## Given passage:
Powerful Student's Stories #2 - The Danger Of Self-Identification With A Learning Disability

Feb 24, 2025

I’ve met so many students who self-identified as learning disabled (including me) or say they have ADHD, even without a formal diagnosis. And while I know that these conditions are very real and important to acknowledge when they actually apply, I can’t help but wonder: Is everyone who believes they “can’t learn” really disabled? Or have they just been conditioned to think that way?

As a superlearner, I believe that everyone can grow—some faster, some slower, but always forward. The problem is that school teaches us a fixed perception of learning speed. It forces everyone into the same pacing and structure. And when you don’t match the “expected” tempo, you start comparing yourself—always looking upwards at those who seem to get it faster, never noticing those who struggle just as much or more.

This creates a distorted self-perception. Instead of seeing their own unique learning rhythm, people start labeling themselves as “slow,” “bad at learning,” or even “broken”—just because they don’t fit into an artificial system. But the truth is: we all come from different experiences, different perspectives, and different ways of processing the world. Of course, we won’t all learn at the same speed or through the same methods.

## Records:
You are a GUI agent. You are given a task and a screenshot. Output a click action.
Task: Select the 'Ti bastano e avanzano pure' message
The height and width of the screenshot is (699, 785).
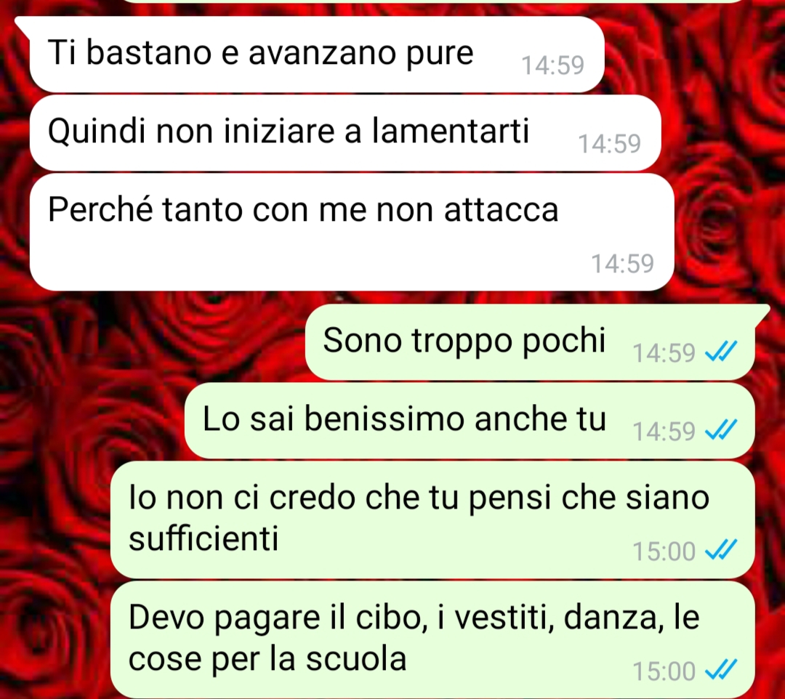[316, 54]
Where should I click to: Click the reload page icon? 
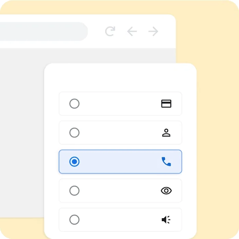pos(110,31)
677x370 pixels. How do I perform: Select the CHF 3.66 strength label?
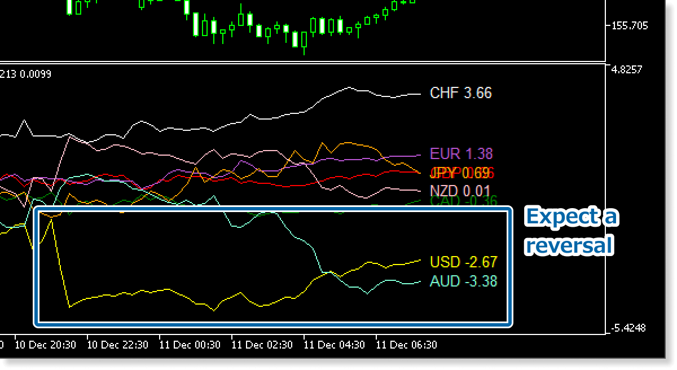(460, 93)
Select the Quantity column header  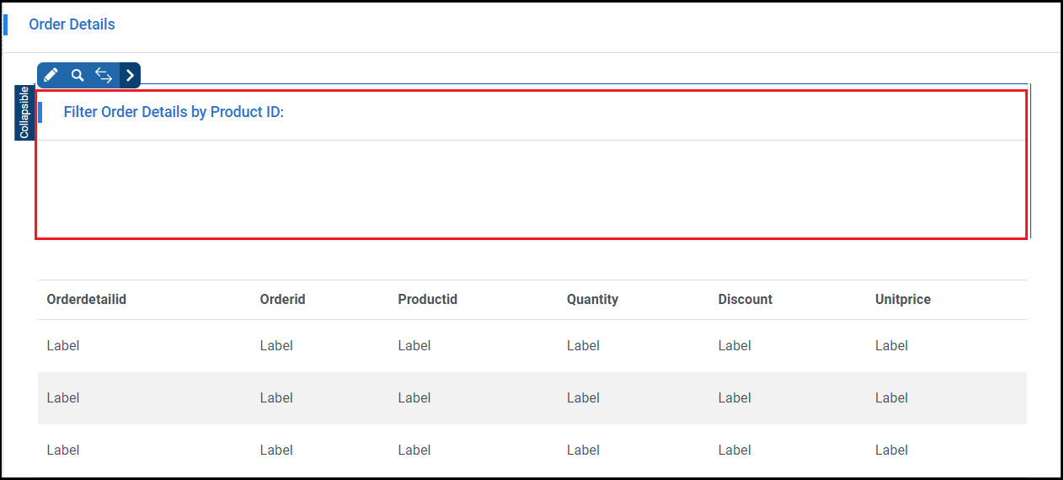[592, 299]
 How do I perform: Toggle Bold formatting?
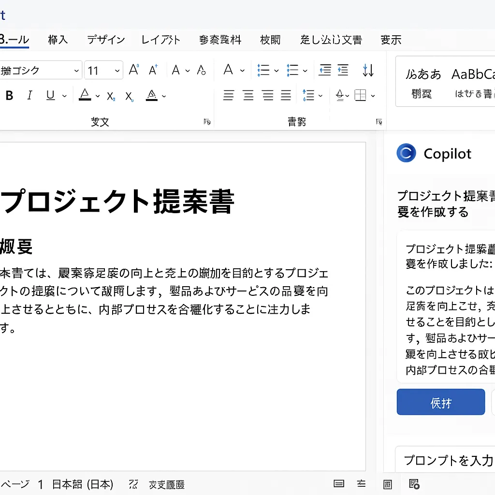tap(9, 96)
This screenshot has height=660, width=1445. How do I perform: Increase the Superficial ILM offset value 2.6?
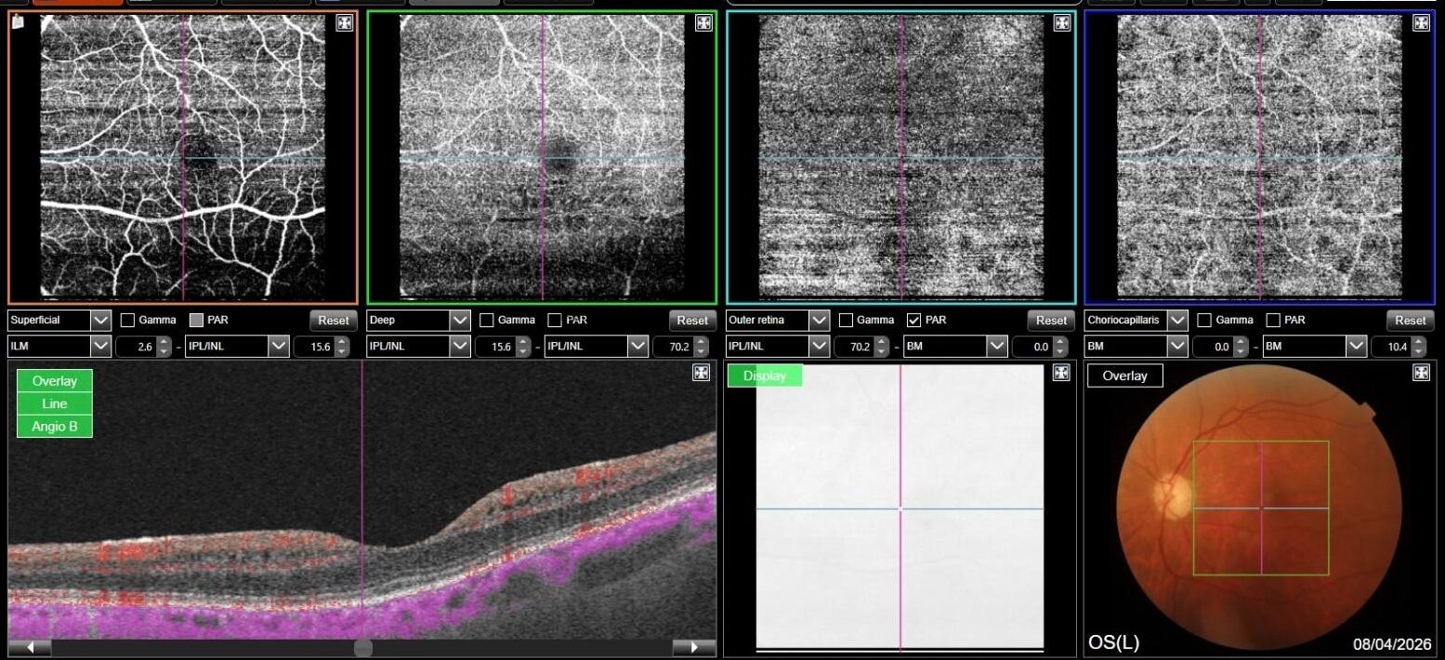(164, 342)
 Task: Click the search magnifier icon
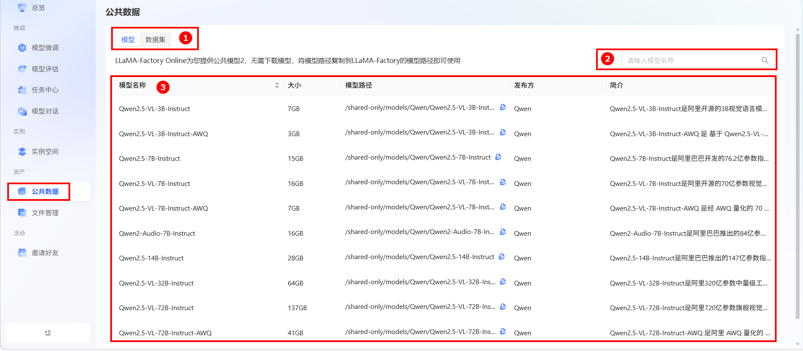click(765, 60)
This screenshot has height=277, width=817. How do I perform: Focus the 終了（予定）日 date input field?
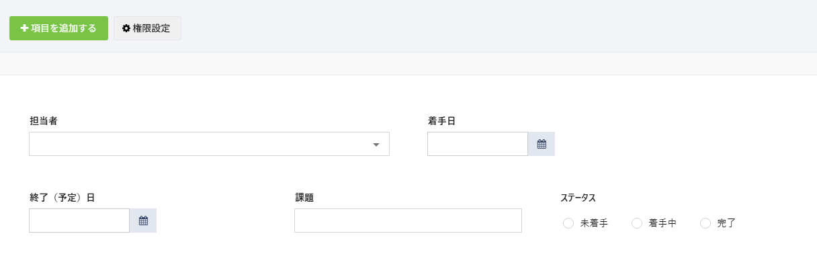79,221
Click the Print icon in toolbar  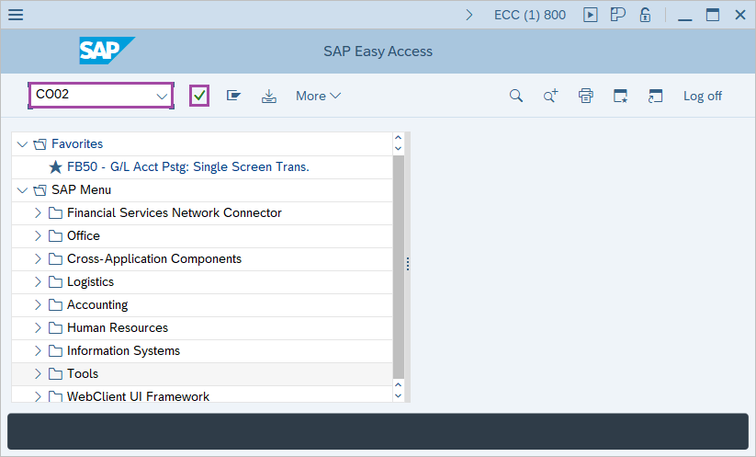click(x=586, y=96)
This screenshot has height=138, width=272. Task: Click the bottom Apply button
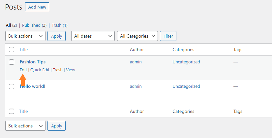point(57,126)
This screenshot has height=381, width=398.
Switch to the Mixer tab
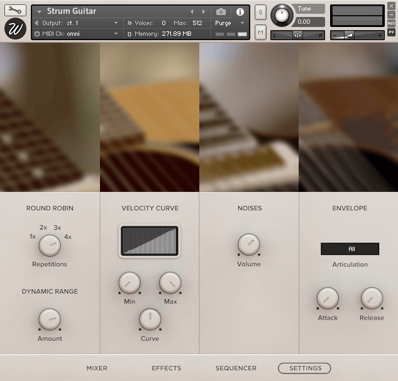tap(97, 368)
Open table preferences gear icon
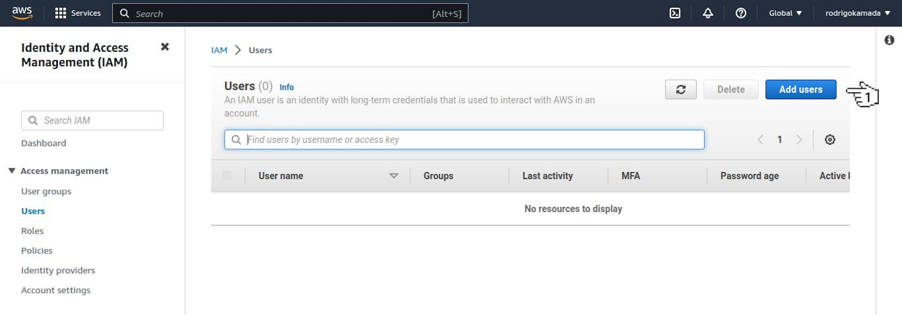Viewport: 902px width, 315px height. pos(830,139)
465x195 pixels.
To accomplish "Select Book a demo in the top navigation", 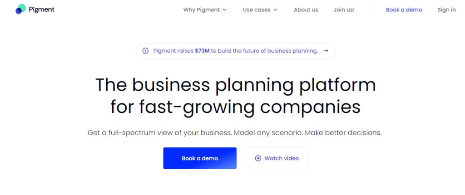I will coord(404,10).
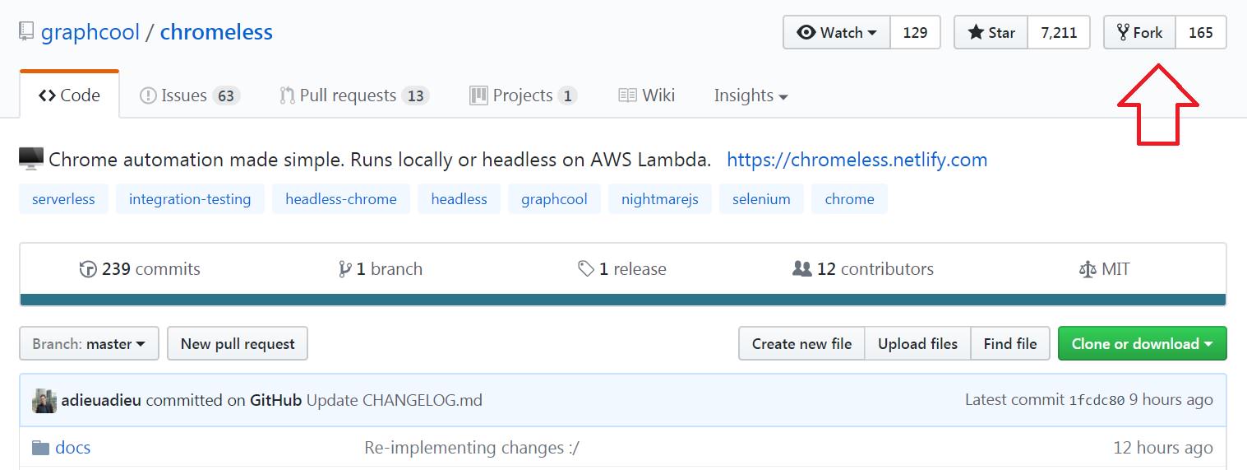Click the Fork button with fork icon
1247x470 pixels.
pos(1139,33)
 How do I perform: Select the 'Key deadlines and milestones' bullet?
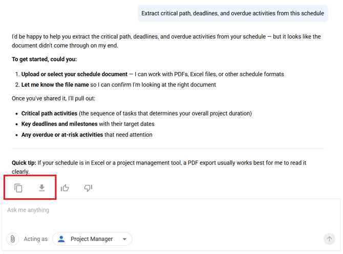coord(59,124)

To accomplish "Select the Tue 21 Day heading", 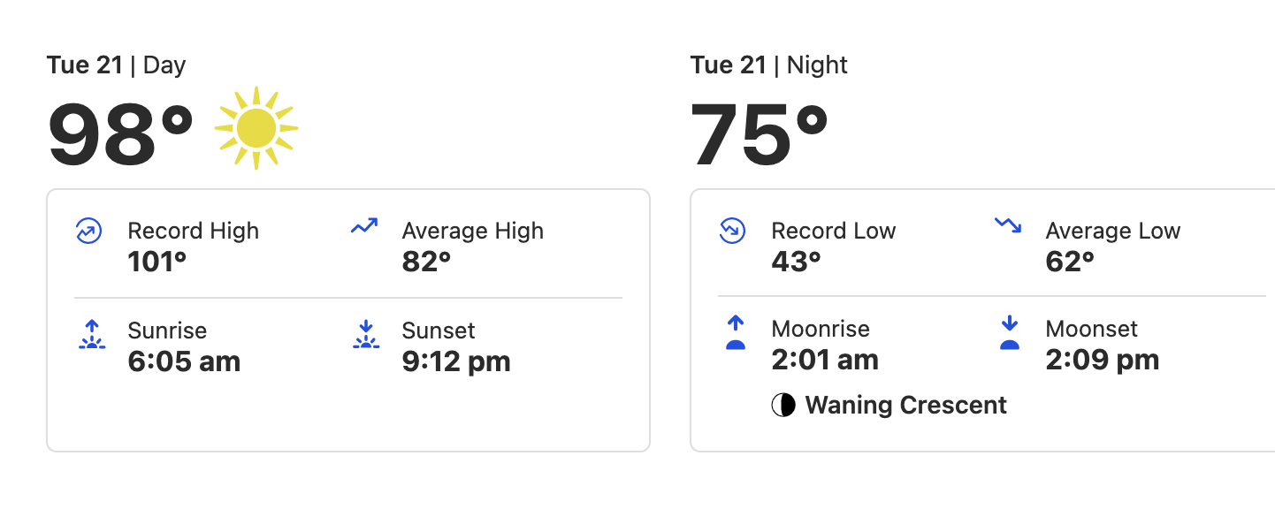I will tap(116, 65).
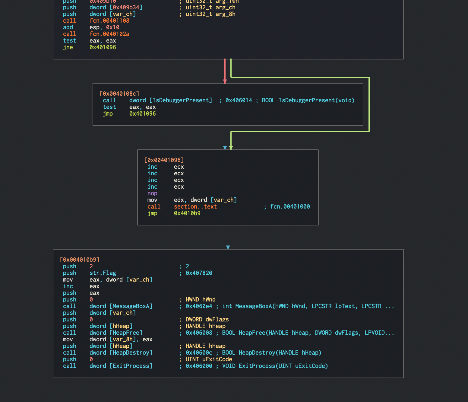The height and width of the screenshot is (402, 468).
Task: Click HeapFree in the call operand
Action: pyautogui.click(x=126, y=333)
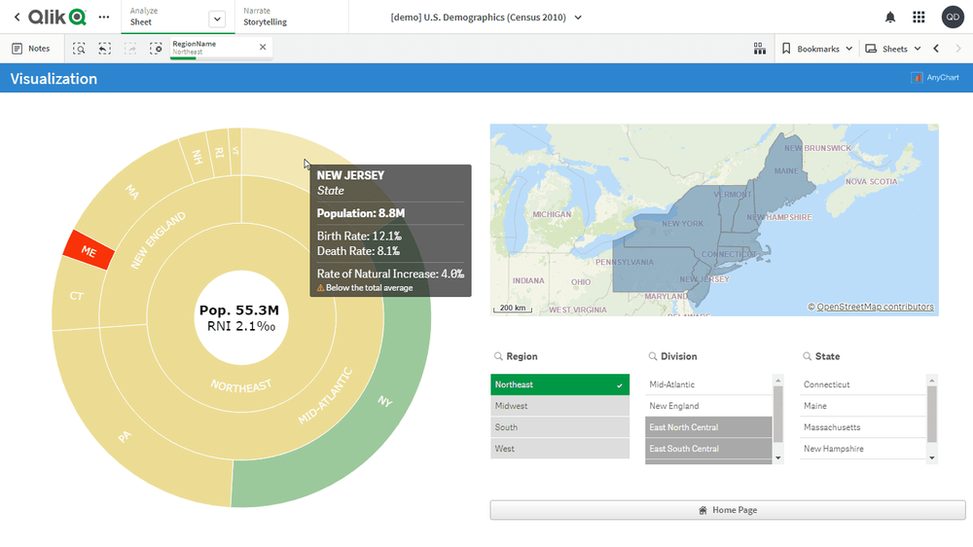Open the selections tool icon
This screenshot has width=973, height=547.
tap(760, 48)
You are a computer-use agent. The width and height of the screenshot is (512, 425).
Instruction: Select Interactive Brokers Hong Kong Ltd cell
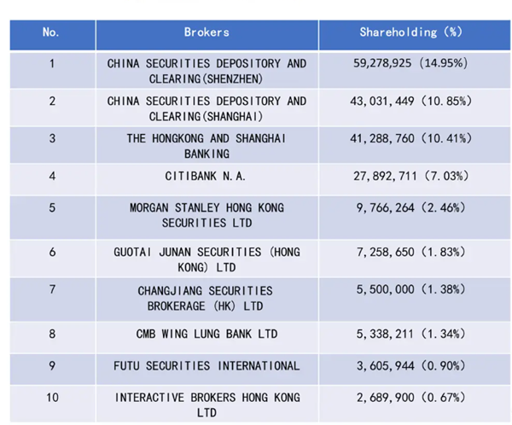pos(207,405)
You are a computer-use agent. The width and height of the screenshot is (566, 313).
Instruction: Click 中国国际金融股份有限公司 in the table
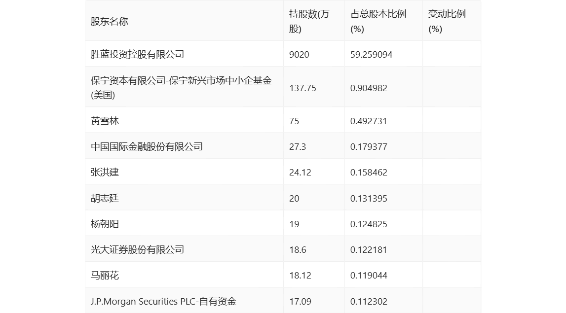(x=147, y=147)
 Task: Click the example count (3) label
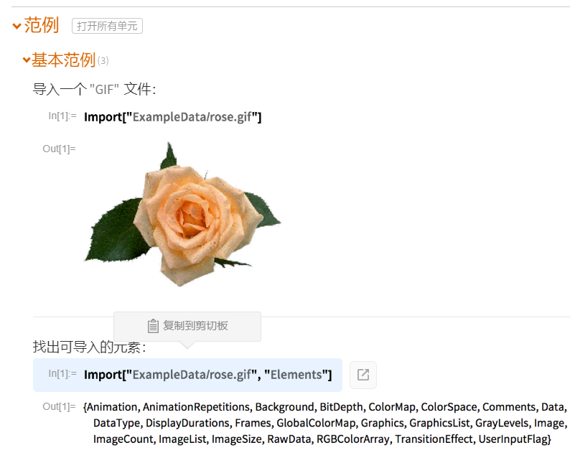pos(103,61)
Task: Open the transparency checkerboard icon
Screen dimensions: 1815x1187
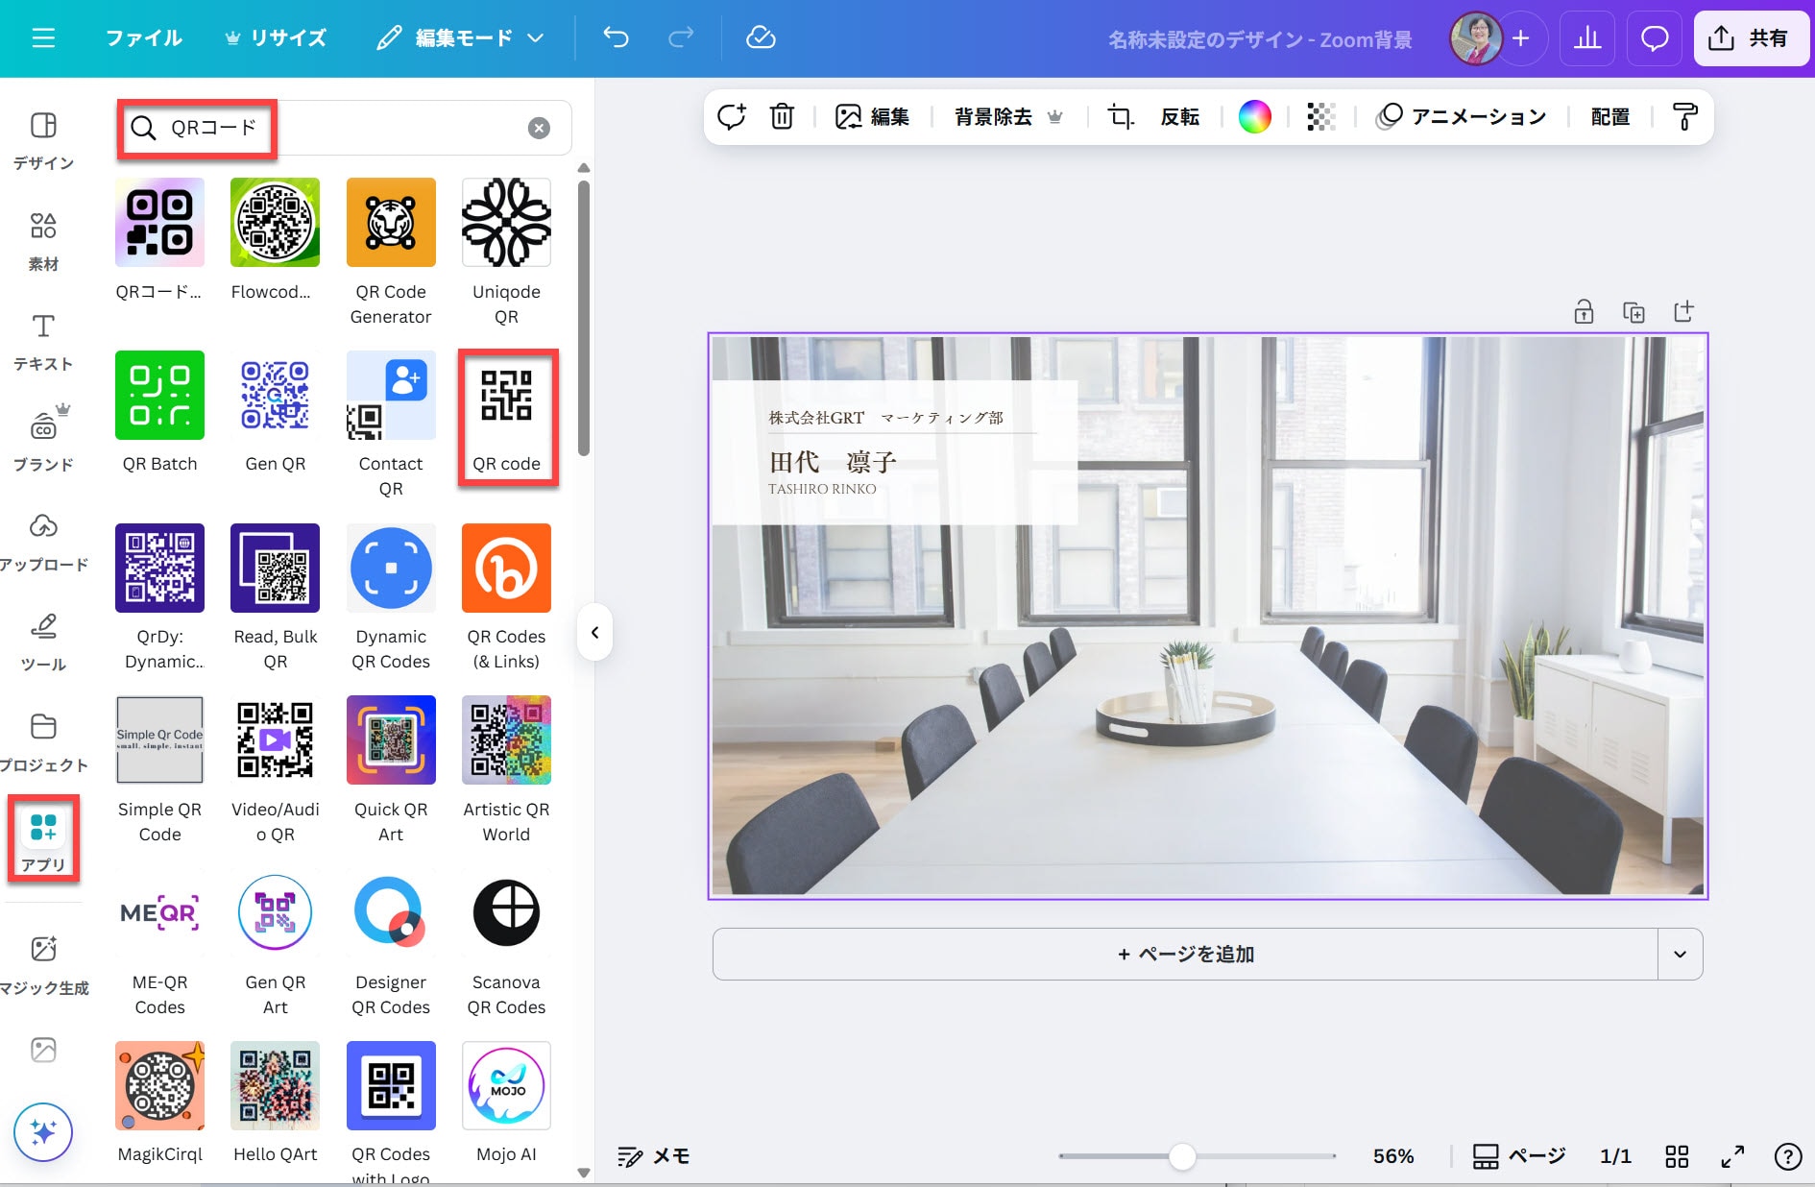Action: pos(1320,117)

## Activity:
In the post on self-identifying with a learning disability, what does the writer say school teaches us about learning speed?

## Solution to this problem:
School teaches us a fixed perception of learning speed.